**Set problem**.
Collect each line of the items below that contains the string "Click", and copy those lines in their original order.

═══ Record extracts

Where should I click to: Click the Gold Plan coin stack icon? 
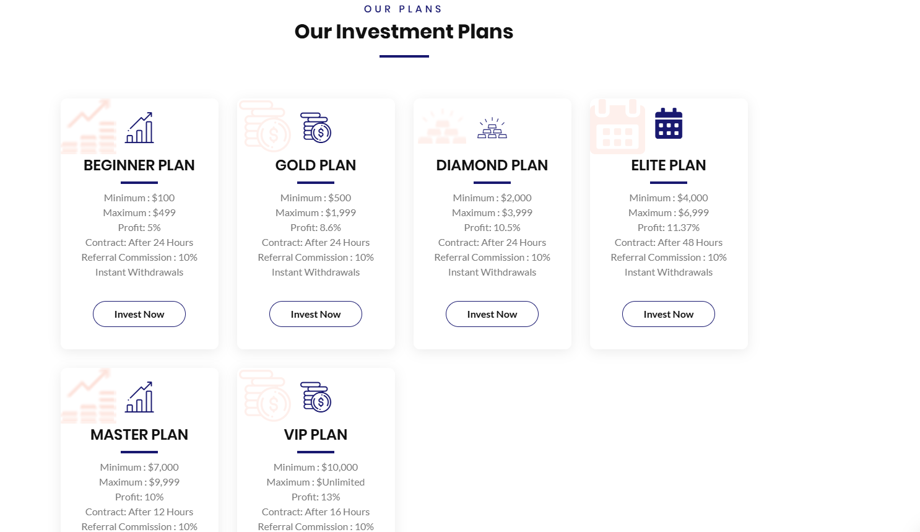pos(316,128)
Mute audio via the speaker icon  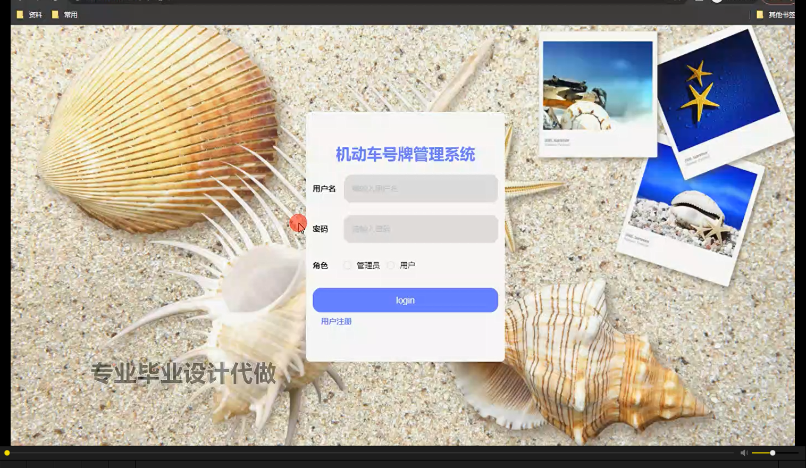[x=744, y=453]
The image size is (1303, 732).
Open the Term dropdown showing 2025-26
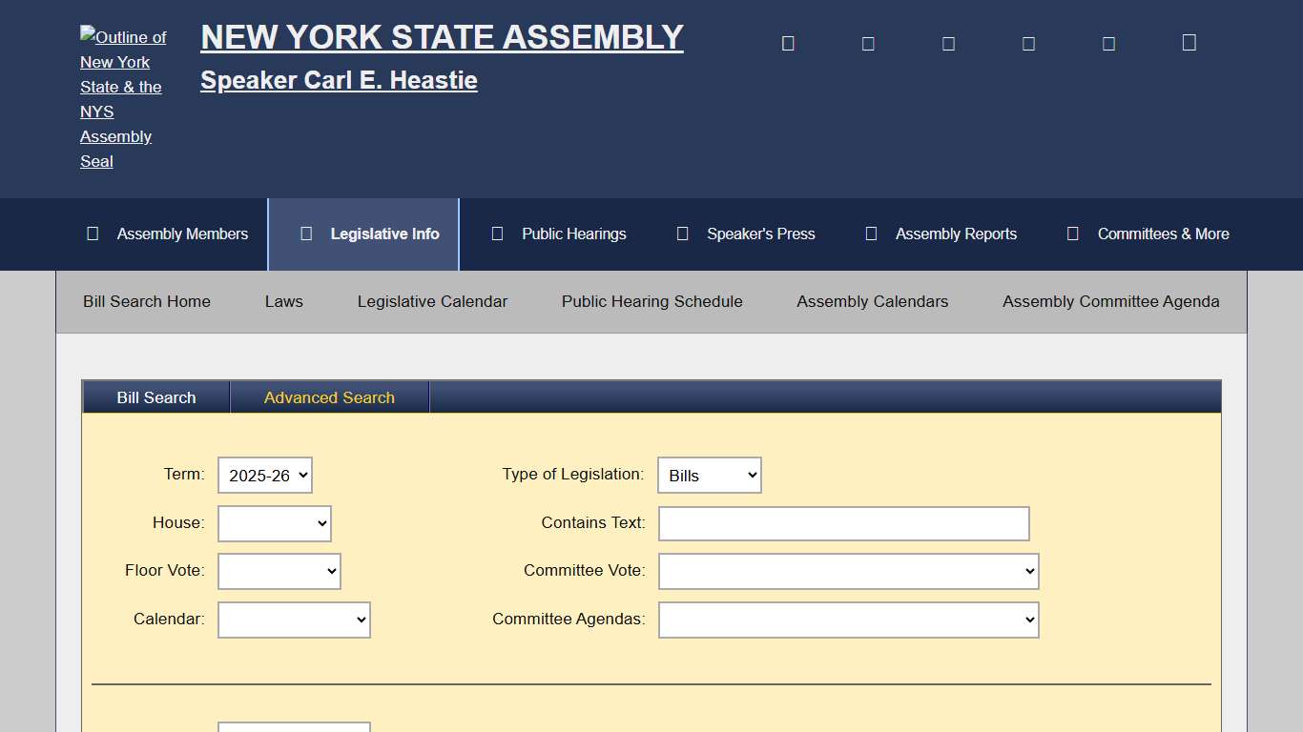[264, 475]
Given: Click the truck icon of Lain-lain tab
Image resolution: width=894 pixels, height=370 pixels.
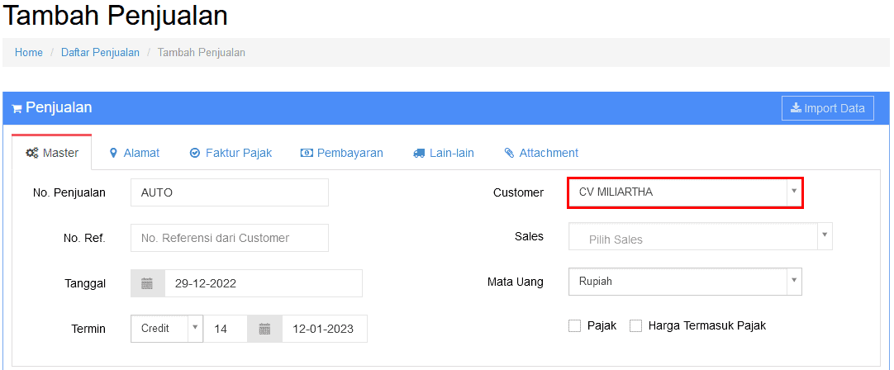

══════

**Exercise output**.
Where should I click to: Click the Gold Plan coin stack icon? 
Given: Click the truck icon of Lain-lain tab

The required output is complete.